• **Source records**
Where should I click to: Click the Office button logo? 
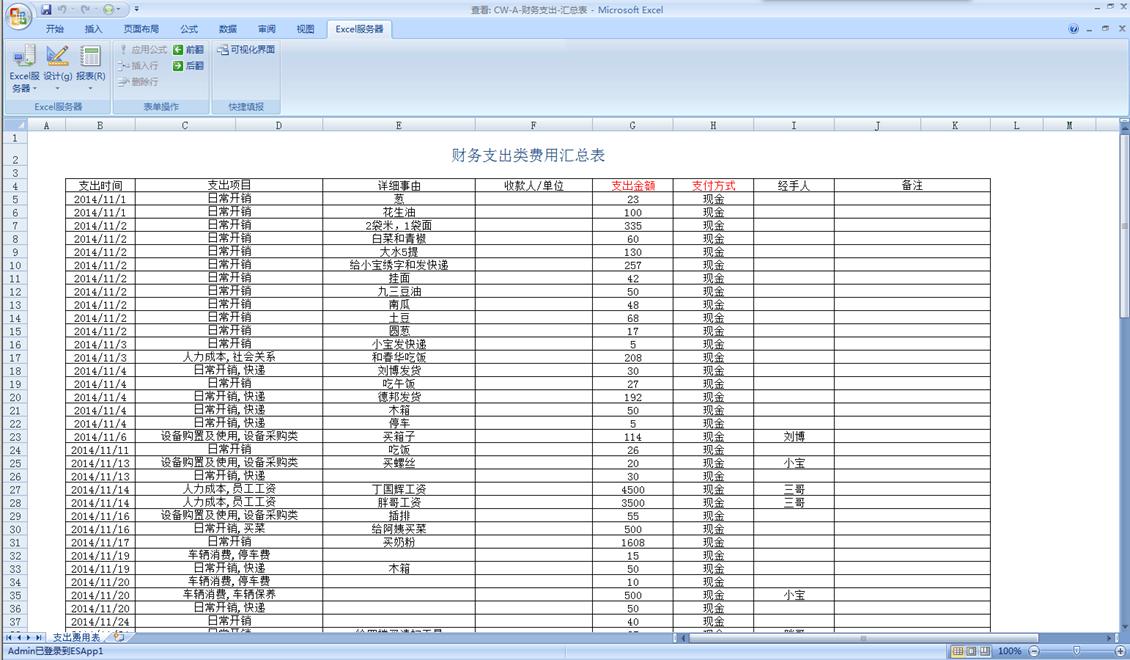[19, 15]
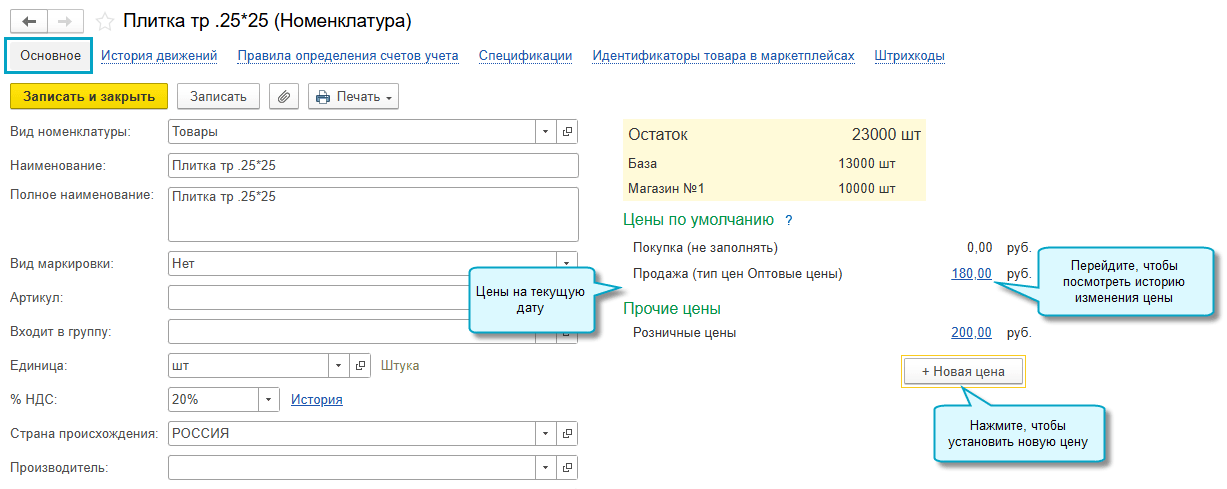
Task: Open the Единица linked record icon
Action: (x=361, y=366)
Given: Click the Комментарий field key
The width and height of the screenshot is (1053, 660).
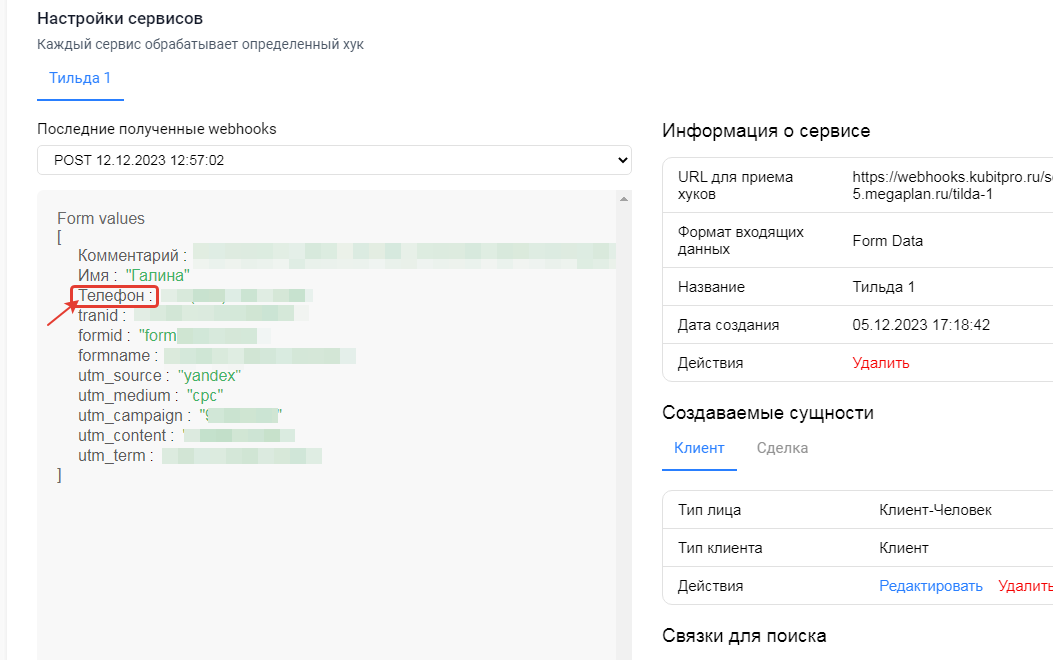Looking at the screenshot, I should tap(132, 256).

• **Your task**
Your task is to repeat the data above exactly while excluding the pictures.

• **Finished task**
Where should I click to: Click the Office button logo? 
[19, 15]
Task: Open the Единица linked record icon
Action: (x=361, y=366)
Given: Click the Комментарий field key
The width and height of the screenshot is (1053, 660).
Looking at the screenshot, I should tap(132, 256).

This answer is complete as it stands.